Using a = a + b, would therefore cause an unnecessary memory usage, since a has to be copied once before its value is changed.

1
  • I think, correct me if I'm wrong, that fundamental types (such as int or float) will be treated as any other class, as long as default operator implementation is concerned.
    – WKstraw
    May 3 '20 at 14:43
2

Operators are not generated from others (except with/from <=> in C++20):

providing operator < doesn't allow a > b (which is indeed "logically" equivalent to b < a).

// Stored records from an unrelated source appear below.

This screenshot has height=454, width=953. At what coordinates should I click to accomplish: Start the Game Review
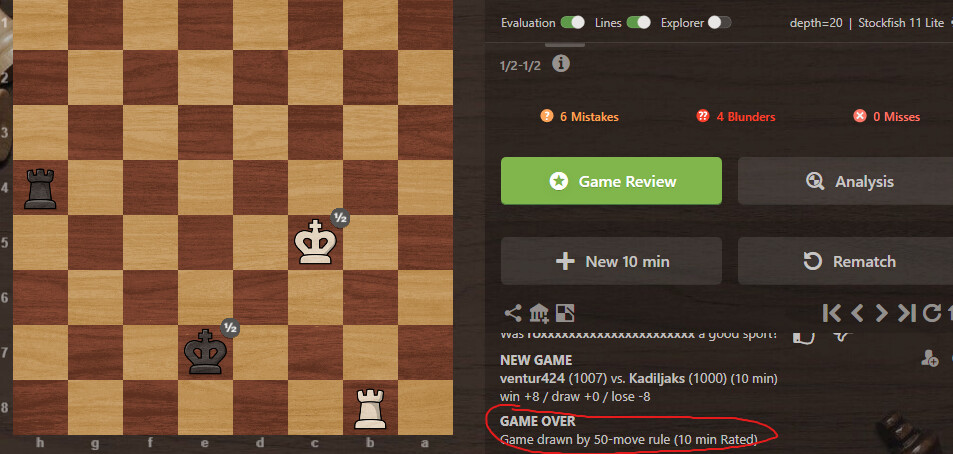[611, 181]
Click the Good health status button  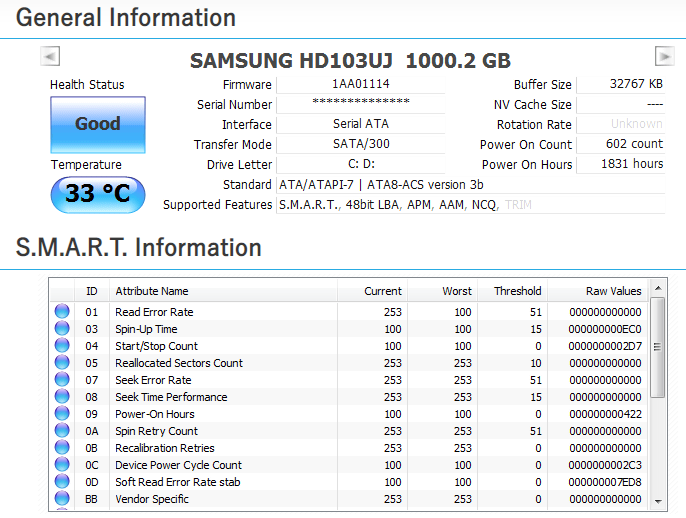98,124
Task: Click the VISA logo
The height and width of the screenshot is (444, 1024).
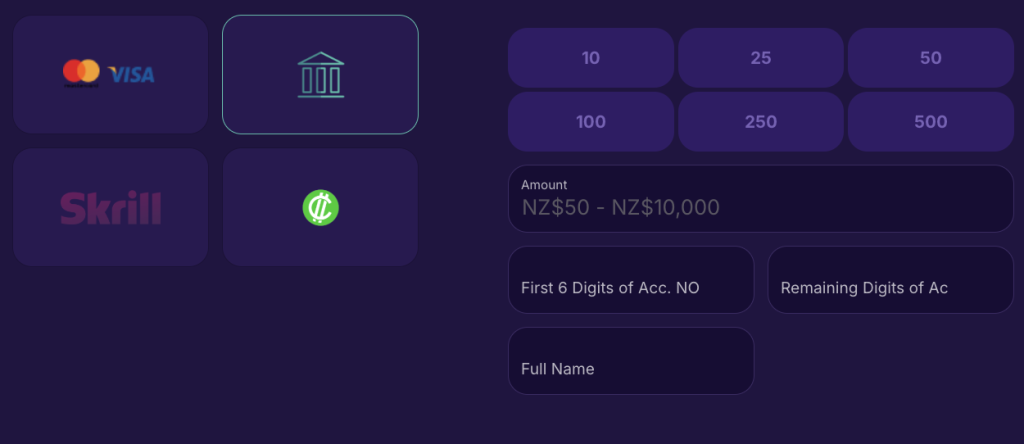Action: 131,75
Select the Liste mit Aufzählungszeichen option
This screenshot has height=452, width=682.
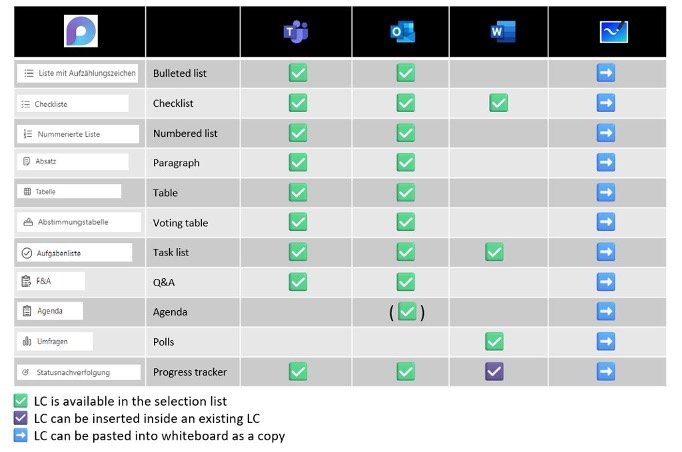pos(77,73)
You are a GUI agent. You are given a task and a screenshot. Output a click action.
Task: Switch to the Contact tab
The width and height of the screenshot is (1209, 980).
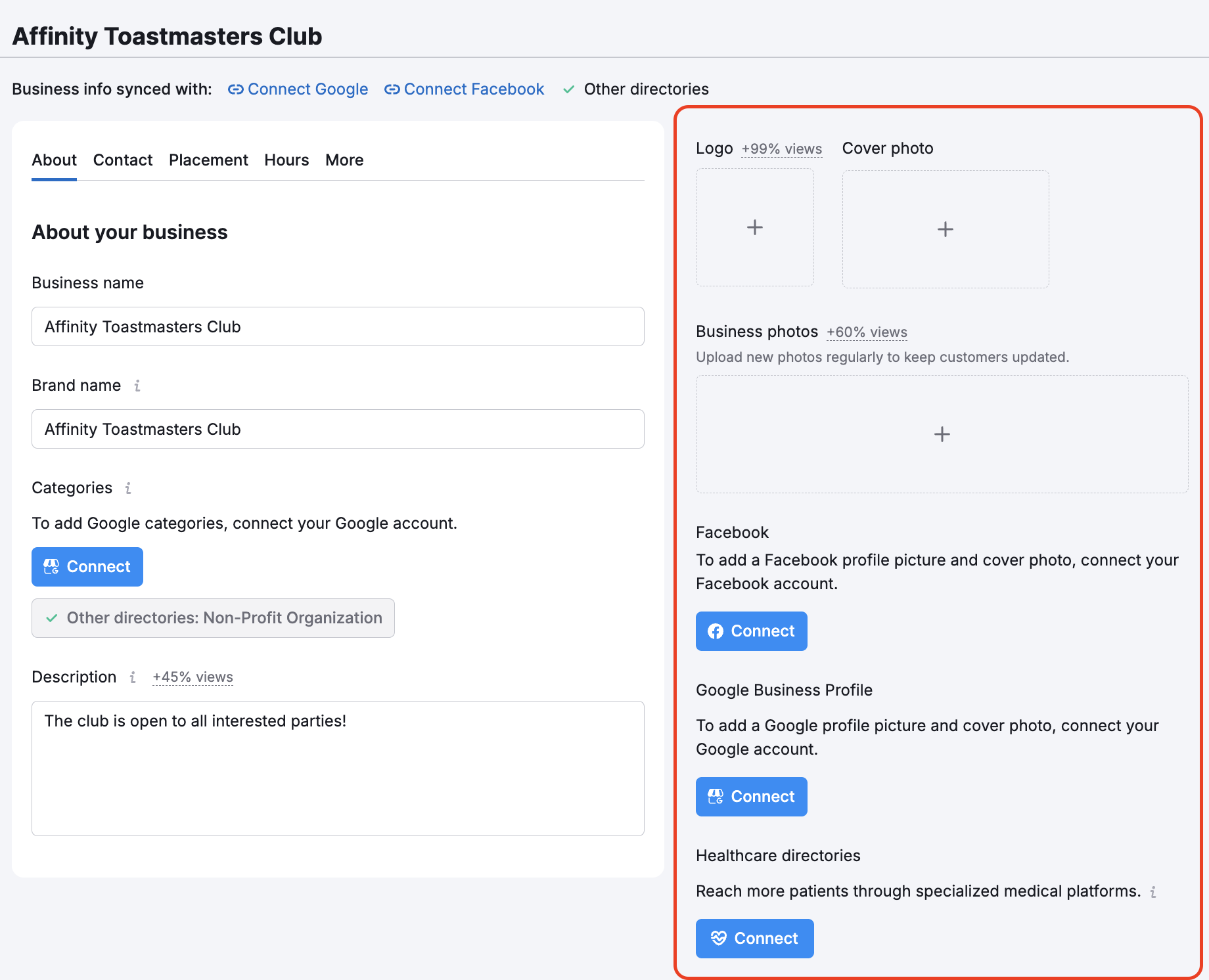122,160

You have to implement all (even by re-using some).

For classes, a += b is not a shorthand for a = a + b

but for a.operator +=(b) or operator +=(a, b)

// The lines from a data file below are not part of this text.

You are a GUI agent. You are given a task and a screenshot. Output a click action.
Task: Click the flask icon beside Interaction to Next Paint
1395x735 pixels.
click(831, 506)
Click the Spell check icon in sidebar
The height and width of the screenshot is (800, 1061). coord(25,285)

In the same way a = a + b is a shorthand for a.operator=(operator +(a, b)) (or its variant)

In practice, it is more efficient to implement operator+ from operator += than the reverse.

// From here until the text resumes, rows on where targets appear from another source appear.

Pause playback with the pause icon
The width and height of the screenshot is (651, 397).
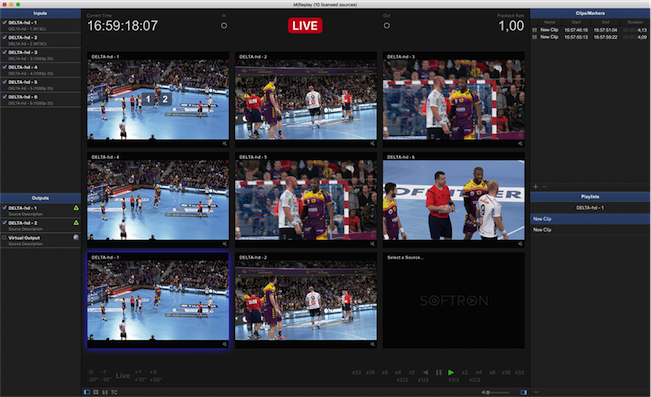[438, 372]
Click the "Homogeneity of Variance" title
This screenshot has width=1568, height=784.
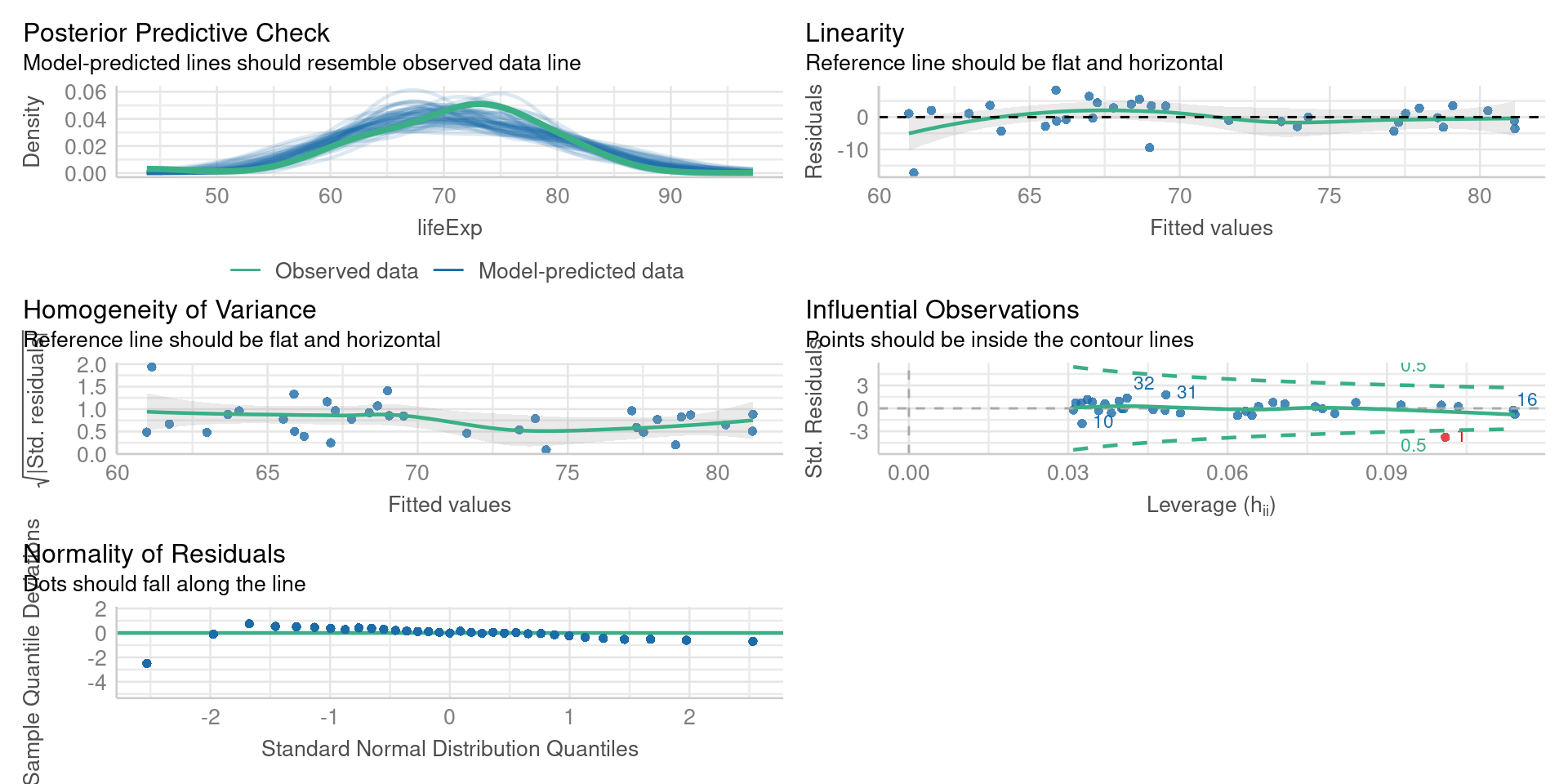[x=169, y=310]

Even if a user might expect similar behavior according to their names, they are regular functions.

I already saw a matrix iterator for which ++it increase column index whereas it++ increase row index.

If += were simply a shorthand for a = a + <rhs of +=> overloading + operator should also implicitly overload +=, unless explicitly overloaded otherwise. But that isn't what happens. That means, a += b doesn't get converted to a = a + b.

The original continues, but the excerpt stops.